◆ **Set exercise**
Reproduce the stretch of the material from the line containing "Where should I click to: Click the Street" through the line containing "Action: (231, 463)", replacing "zoom magnifier" with "magnifying glass" and leaving everything else unchanged.

Element and text location data:

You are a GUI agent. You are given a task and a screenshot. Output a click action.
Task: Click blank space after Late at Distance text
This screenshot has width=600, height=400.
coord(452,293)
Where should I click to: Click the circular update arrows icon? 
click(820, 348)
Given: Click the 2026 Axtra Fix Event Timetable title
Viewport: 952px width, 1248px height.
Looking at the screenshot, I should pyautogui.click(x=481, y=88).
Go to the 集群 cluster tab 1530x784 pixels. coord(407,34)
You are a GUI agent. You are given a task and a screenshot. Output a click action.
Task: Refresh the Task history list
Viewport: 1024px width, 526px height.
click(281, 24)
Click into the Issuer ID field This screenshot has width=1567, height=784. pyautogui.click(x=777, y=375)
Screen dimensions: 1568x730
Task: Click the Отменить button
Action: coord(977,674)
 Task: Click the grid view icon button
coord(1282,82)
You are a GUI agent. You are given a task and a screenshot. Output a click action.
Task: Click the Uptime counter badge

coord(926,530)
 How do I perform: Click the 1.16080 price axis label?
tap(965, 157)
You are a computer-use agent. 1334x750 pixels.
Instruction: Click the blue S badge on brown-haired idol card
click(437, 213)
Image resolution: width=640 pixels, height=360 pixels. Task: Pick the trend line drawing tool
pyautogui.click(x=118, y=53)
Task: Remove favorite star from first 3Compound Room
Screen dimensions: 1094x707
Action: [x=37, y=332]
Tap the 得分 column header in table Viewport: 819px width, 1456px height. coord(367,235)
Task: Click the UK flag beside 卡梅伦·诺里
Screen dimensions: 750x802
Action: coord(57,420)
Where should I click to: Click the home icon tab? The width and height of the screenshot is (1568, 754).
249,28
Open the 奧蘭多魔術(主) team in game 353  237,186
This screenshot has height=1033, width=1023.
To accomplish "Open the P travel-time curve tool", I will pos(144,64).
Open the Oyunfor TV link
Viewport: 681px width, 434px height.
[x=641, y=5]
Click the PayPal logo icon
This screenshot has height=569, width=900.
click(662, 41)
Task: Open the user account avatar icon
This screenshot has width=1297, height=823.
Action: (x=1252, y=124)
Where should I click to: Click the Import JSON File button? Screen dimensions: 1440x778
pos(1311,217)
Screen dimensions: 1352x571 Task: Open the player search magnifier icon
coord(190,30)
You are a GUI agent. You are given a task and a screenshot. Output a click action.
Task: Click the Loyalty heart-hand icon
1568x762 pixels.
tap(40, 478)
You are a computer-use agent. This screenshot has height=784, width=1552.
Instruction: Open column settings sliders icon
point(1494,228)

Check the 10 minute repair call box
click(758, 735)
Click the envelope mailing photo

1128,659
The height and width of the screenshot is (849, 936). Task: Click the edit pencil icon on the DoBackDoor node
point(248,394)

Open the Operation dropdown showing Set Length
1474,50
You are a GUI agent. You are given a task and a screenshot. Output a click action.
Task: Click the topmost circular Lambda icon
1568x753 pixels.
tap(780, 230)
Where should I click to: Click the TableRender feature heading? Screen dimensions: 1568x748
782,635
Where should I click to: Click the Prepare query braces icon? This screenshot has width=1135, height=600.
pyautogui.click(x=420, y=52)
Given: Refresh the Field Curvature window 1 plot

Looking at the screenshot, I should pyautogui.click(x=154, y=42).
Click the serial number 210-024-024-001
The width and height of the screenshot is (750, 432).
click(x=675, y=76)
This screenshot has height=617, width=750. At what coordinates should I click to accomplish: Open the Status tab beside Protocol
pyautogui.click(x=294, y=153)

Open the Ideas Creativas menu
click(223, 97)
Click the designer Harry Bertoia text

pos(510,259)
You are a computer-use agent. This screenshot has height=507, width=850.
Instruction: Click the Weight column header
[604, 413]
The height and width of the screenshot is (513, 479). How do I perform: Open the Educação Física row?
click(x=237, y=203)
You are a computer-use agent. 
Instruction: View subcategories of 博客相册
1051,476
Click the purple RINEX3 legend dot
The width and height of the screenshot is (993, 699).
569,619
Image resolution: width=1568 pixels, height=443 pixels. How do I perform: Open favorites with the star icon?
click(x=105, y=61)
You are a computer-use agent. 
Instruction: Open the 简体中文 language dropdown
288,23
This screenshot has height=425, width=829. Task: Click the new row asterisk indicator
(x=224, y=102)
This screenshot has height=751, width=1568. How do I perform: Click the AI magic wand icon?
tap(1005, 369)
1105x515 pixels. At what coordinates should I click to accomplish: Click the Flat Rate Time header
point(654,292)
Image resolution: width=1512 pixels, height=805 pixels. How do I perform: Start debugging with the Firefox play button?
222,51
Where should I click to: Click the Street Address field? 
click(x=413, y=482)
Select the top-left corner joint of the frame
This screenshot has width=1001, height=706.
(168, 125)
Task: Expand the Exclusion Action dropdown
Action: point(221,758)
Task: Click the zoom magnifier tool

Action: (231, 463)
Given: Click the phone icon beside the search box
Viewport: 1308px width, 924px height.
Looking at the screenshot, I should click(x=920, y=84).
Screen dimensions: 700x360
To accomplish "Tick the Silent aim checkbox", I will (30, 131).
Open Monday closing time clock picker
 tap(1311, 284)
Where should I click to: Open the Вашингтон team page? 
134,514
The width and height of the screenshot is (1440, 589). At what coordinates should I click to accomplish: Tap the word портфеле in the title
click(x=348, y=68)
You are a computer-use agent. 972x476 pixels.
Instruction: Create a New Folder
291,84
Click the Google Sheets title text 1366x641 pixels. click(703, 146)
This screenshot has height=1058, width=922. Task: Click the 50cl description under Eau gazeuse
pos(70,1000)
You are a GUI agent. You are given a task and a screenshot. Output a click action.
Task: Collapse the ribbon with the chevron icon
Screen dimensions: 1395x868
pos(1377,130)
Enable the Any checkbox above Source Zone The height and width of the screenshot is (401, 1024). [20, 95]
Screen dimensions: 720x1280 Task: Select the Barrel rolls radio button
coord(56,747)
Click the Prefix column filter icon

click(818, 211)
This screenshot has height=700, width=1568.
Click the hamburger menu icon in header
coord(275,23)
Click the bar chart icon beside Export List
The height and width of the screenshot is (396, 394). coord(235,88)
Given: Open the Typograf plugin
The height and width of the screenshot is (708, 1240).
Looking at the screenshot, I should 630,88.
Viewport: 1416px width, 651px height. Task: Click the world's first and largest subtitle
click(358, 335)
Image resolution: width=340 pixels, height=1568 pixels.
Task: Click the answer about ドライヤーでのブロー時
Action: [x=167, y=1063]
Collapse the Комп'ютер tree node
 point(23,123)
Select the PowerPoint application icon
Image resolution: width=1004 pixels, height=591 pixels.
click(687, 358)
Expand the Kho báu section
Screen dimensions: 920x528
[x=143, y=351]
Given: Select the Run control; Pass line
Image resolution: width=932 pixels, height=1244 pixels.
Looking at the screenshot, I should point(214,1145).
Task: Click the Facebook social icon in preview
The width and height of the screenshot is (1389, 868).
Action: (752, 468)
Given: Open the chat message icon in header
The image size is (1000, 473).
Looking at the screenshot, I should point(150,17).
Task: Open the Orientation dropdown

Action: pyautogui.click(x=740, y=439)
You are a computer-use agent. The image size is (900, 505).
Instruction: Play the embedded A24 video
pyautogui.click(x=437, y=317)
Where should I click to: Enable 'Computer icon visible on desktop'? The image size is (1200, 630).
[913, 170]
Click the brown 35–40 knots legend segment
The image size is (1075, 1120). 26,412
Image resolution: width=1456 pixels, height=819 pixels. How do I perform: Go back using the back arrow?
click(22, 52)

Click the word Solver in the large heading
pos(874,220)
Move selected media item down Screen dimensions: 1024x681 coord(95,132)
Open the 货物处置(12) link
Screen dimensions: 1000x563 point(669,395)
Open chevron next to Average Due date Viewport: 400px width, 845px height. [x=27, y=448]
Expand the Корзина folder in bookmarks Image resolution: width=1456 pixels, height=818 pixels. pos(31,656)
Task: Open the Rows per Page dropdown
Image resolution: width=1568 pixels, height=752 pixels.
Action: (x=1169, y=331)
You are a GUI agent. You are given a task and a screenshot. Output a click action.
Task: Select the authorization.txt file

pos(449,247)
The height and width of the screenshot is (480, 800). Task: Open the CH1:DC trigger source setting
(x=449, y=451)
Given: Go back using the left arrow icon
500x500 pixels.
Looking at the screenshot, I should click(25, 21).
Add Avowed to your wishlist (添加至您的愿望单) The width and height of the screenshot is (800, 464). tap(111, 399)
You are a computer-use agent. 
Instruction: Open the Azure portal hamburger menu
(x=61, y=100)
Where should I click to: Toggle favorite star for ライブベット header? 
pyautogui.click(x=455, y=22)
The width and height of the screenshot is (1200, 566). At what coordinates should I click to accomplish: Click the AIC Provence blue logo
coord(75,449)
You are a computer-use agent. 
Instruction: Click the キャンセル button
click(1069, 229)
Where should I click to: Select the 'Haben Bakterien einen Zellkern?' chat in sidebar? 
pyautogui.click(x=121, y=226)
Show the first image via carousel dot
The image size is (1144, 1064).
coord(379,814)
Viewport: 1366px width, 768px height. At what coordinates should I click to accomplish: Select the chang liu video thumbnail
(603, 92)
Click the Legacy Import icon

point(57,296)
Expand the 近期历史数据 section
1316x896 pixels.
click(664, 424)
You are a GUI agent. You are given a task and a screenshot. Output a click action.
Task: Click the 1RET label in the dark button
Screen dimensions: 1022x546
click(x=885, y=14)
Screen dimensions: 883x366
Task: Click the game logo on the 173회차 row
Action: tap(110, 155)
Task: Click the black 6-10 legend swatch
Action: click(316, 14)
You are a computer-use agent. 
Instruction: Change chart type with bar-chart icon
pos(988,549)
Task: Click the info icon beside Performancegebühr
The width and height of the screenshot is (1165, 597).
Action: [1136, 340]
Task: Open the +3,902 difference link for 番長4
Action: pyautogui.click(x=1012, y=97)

◆ **Exercise solution**
Where should I click to: Click the Street Address field? 
click(x=413, y=482)
Select the top-left corner joint of the frame
This screenshot has width=1001, height=706.
(168, 125)
Task: Expand the Exclusion Action dropdown
Action: point(221,758)
Task: Click the magnifying glass tool

Action: (231, 463)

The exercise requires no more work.